START Materials provided

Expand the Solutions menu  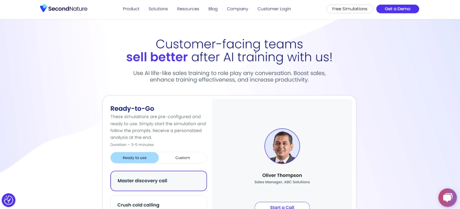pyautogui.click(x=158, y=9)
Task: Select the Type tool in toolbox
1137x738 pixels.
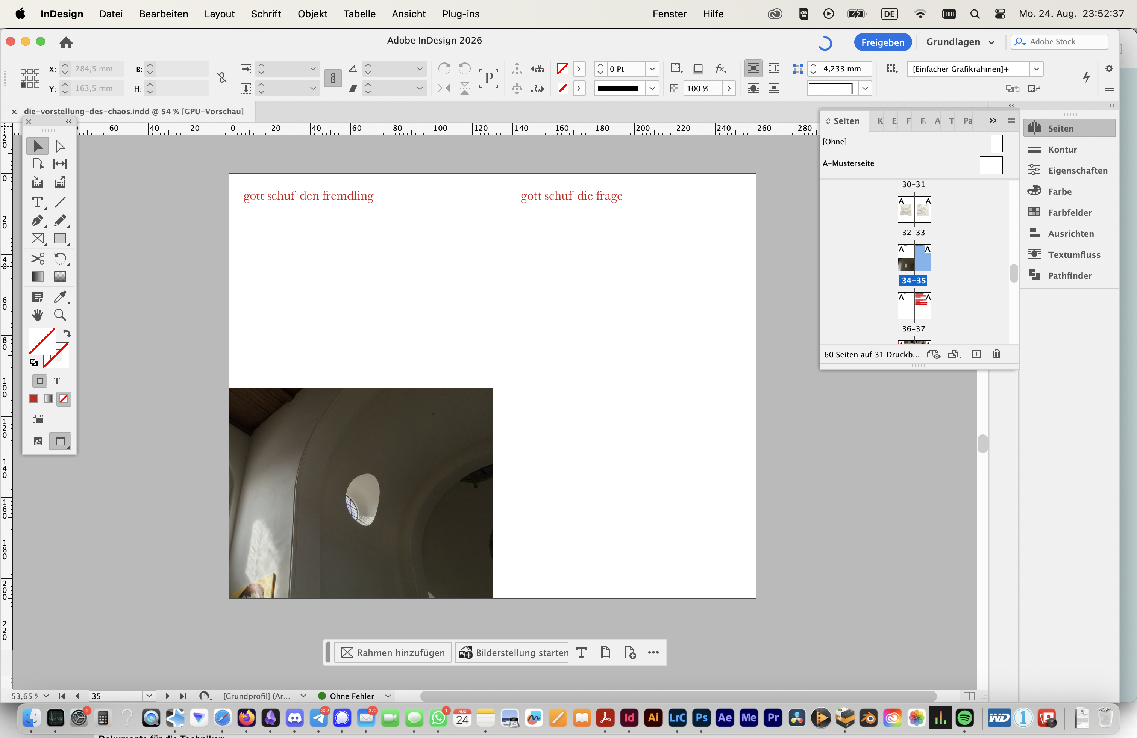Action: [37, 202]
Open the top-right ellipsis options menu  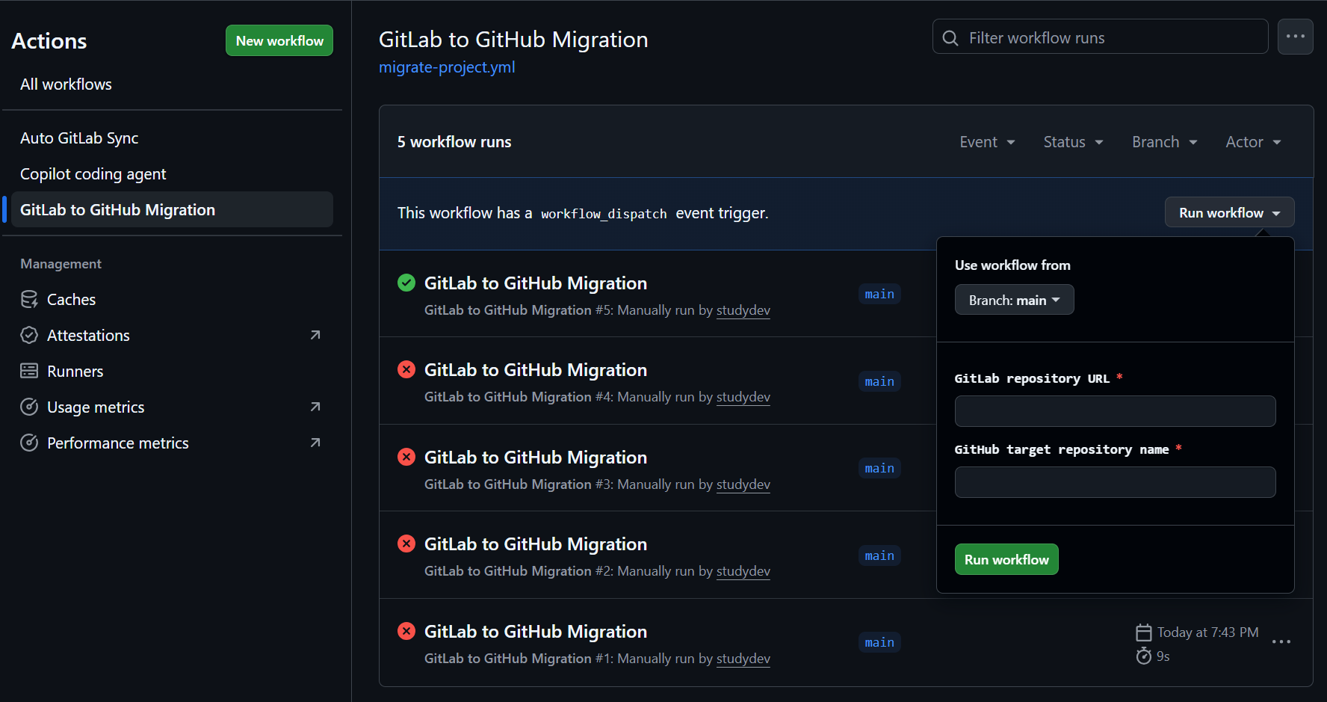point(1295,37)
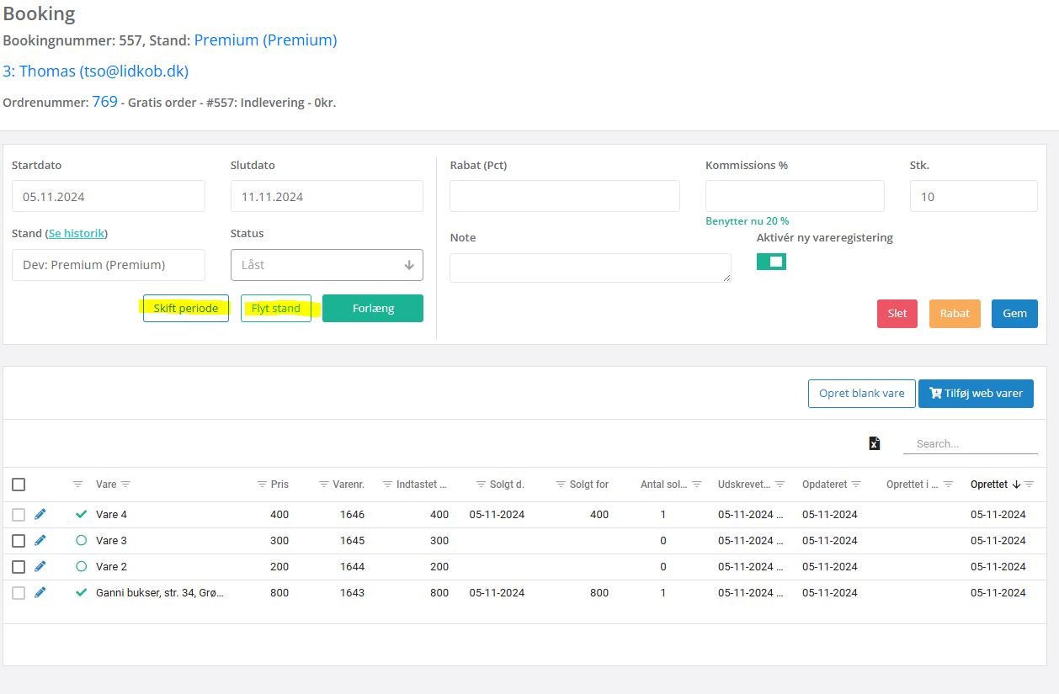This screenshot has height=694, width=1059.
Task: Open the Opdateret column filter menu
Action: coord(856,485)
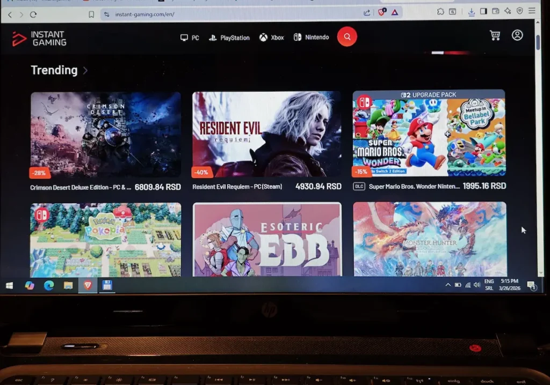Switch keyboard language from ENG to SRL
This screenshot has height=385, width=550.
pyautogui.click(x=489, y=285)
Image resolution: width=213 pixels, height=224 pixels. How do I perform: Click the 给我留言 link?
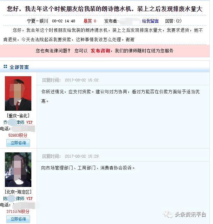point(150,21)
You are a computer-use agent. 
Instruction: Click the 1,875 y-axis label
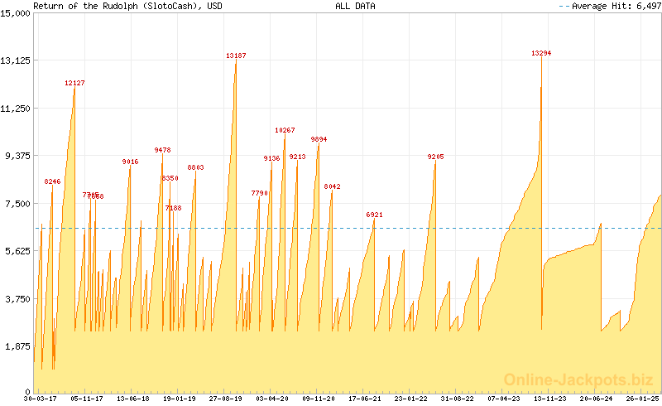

END Materials provided
START Materials provided

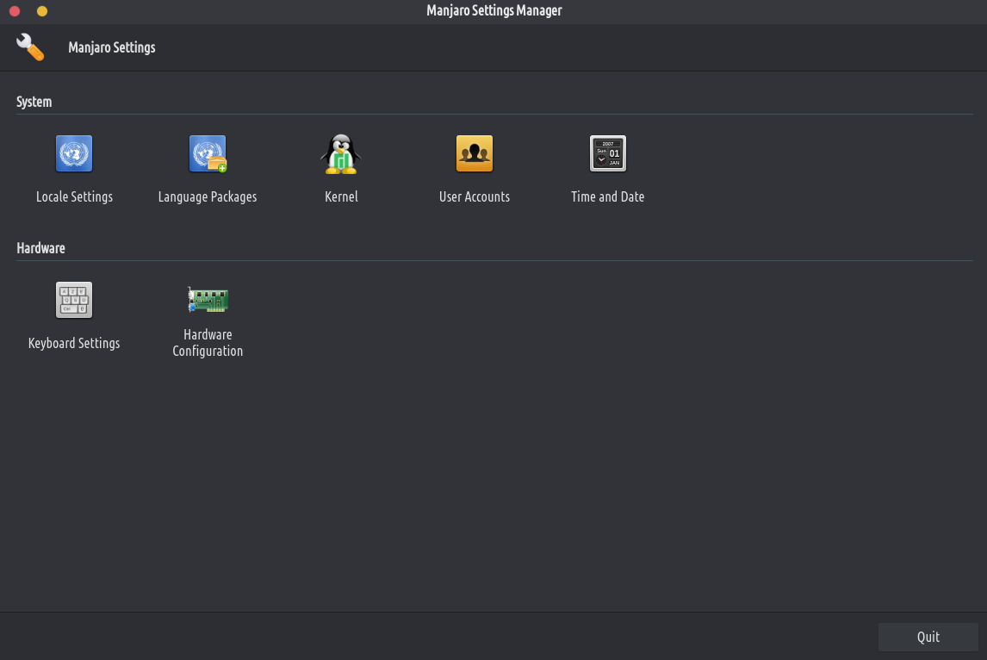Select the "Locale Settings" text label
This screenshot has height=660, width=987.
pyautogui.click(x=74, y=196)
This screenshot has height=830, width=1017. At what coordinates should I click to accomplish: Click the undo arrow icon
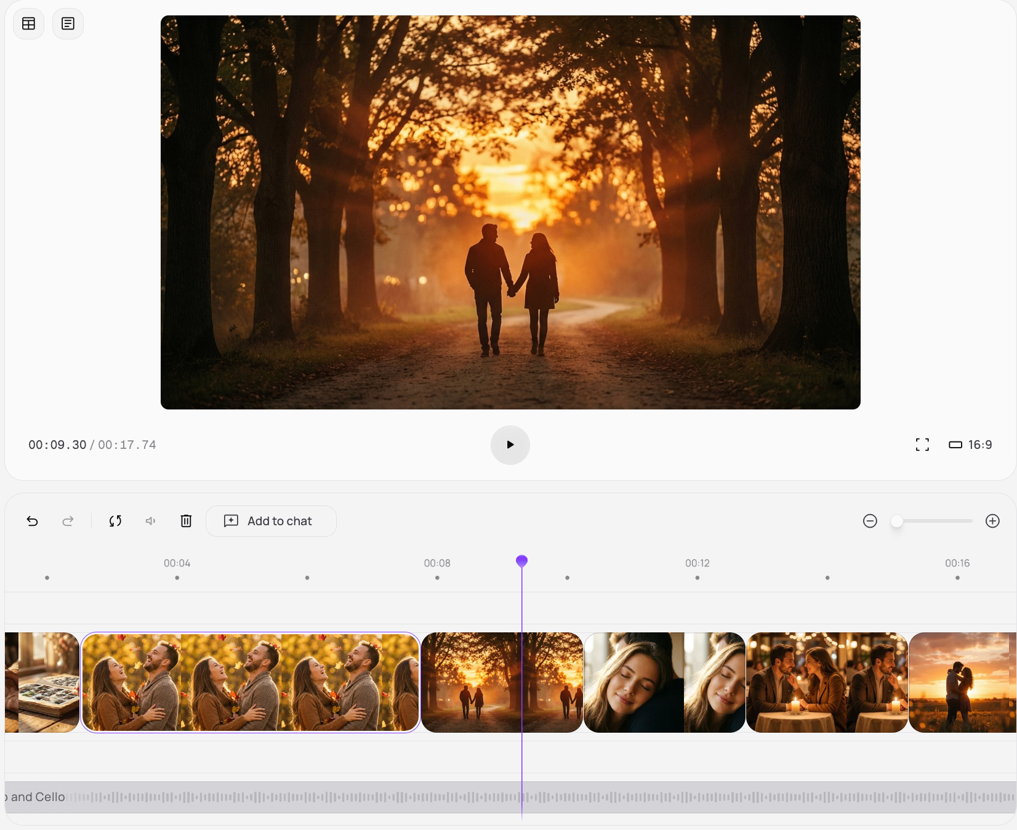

END Materials provided

◆ **Instructions for the task**
Transcribe, exactly and without pictures, everything in the data from the line with "Image resolution: width=213" down to the line with "Instruction: Click the 1,875 y-axis label", both included.

◆ **Expected answer**
Image resolution: width=213 pixels, height=224 pixels. How do I perform: Click the 给我留言 link?
point(150,21)
You are a computer-use agent. 
Instruction: Click the 1,875 y-axis label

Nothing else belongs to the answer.